----- 本文

元理系が勉強: 12月 2015

2015年12月27日日曜日

[Rの]Andrew先生の機械学習2-2[練習]

2回目後半は線形分離できない2次元データのロジスティック回帰。
黄色○と+を識別したいが、どう見ても直線では識別できなさそう。

n次の空間に射影し、(n + 2)!/(n! * 2!)次元空間で線形分離する。
講義の問題と同様n = 6としてみる

R
ex2_2 <- function()
{
    # ----- load data -----
    data = read.csv('ex2data2.txt', header = F)
    X <- data[, 1:2]
    y <- data[, 3]

    # ----- plot -----
    plot(0, 0, type = "n", xlim = c(0.9 * min(X[, 1]), 1.1 * max(X[, 1])), ylim = c(0.9 * min(X[, 2]), 1.1 * max(X[, 2])),xlab = "x1", ylab = "x2")
    points(X, col = ifelse(y == 1, "black", "yellow"), pch = ifelse(y == 1, 3, 16))
    legend("topleft", legend = c("y = 1", "y = 0"), pch = c(3, 16), col = c("black", "yellow"))

----------

課題:
• 1. 本文によると、講義の問題と同様にnをいくつとしていますか。
• 2. 本文のうち、「黄色○と+を識別したいが、どう見ても直線では識別できなさそう。」という語句を含む箇所から始まり「header = F)」で終わる部分を、そのまま書き写してください。

----- 利用可能なデータ

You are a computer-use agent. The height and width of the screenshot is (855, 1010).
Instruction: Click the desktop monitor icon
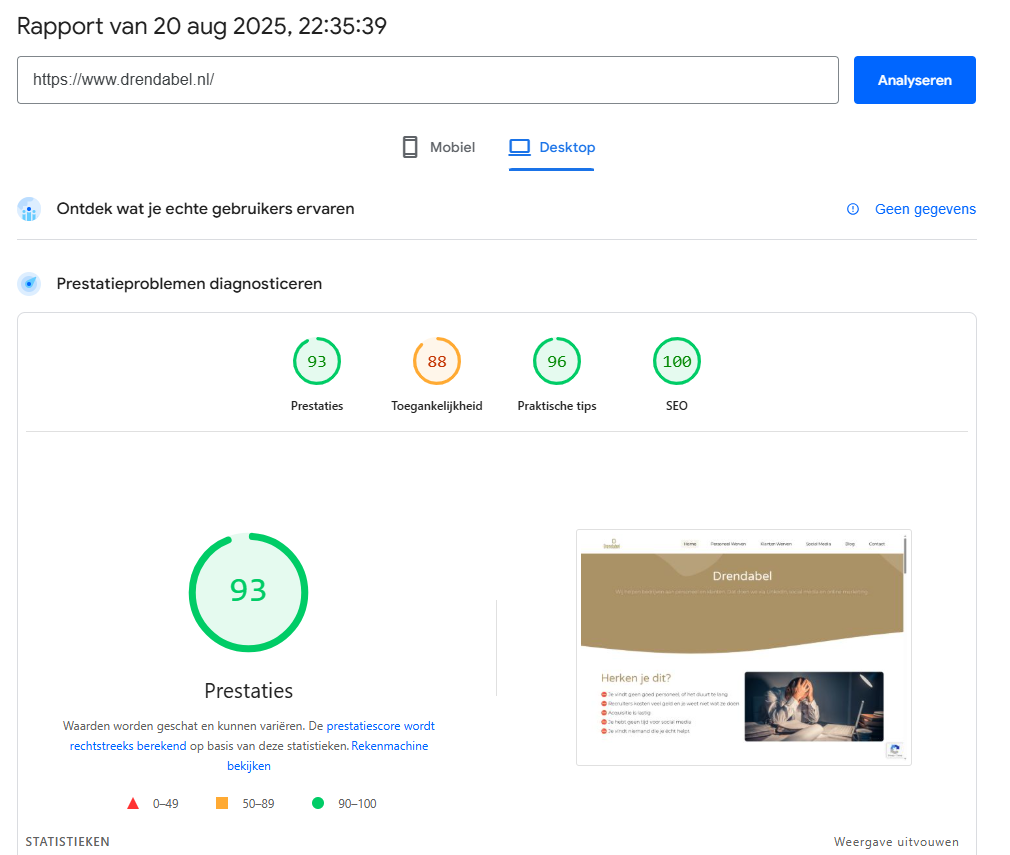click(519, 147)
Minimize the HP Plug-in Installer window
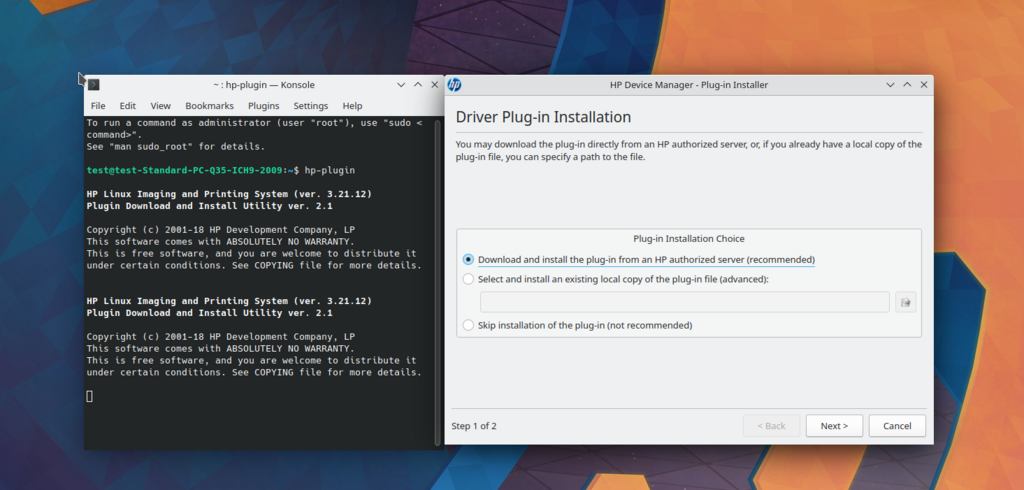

----------

最終結果:
• 1. n = 6としています。

• 2.
黄色○と+を識別したいが、どう見ても直線では識別できなさそう。

n次の空間に射影し、(n + 2)!/(n! * 2!)次元空間で線形分離する。
講義の問題と同様n = 6としてみる

R
ex2_2 <- function()
{
    # ----- load data -----
    data = read.csv('ex2data2.txt', header = F)